いつもの通り、よく取りまとめられている印象です。続いて、消費者態度指数のグラフは下の通りです。ピンクで示したやや薄い折れ線は訪問調査で実施され、最近時点のより濃い赤の折れ線は郵送調査で実施されています。影を付けた部分は景気後退期となっています。

photo

まず、消費者態度指数コンポーネントについて、前月差で見ると、「耐久消費財の買い時判断」が▲2.5ポイント低下し31.8、「暮らし向き」が▲1.4ポイント低下し35.4、「雇用環境」が▲0.8ポイント低下し35.9、「収入の増え方」が▲0.7ポイント低下し38.2と、すべてのコンポーネントが低下を記録しています。上のグラフを見ても明らかなように、新型コロナウィルス感染症(COVID-19)の新規感染者数が大きく減少していた昨年2021年10~12月期の時期から、今年2022年が明けて急降下で低下を示しています。従って、引用した記事にもある通り、統計作成官庁である内閣府でも基調判断を「足踏みがみられる」からさらに下方修正して「弱含んでいる」に変更しています。
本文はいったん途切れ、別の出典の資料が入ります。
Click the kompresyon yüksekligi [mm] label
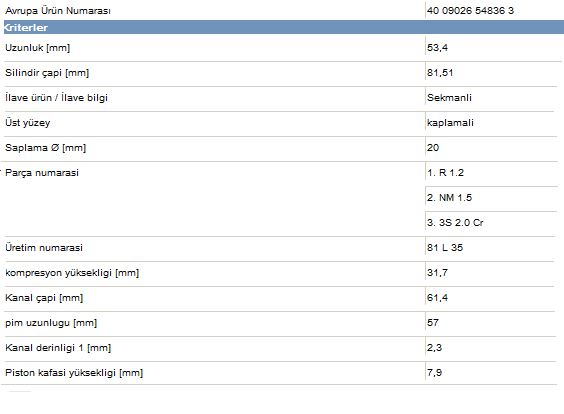564x414 pixels. 72,273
おそらく、2月がCOVID-19のオミクロン型変異株の感染拡大のピークではなかったかという気がしますが、その後の新規感染者数もまだ現時点では高止まりしており、まだ、マインドが回復する段階にはないように私は受け止めています。ただし、前月から枕を並べて低下を示したとはいえ、消費者態度指数のコンポーネントを見ると、あくまで「ほかと比べて」という限定付きながら、収入や雇用環境の低下幅が小さいわけで、国民生活の基礎的な部分では底堅い印象も併せて伺えます。ただ、それにしては暮らし向きが悪化しているのはやや不思議な気もします。加えて、3月に入ってからロシアによるウクライナ侵攻の経済的影響として石油をはじめとする資源価格の高騰が進んでおり、おそらく、国民生活の実感としてはガソリン価格に集約されると思いますが、株式市場の動向とも合わせた形で、マインドにはネガな影響を及ぼすことは当然です。経済やマインドの先行きを考える場合、コロナとウクライナはともに重要なインパクトを有しているんですが、いずれもエコノミストには予想しがたい分野と私は考えています。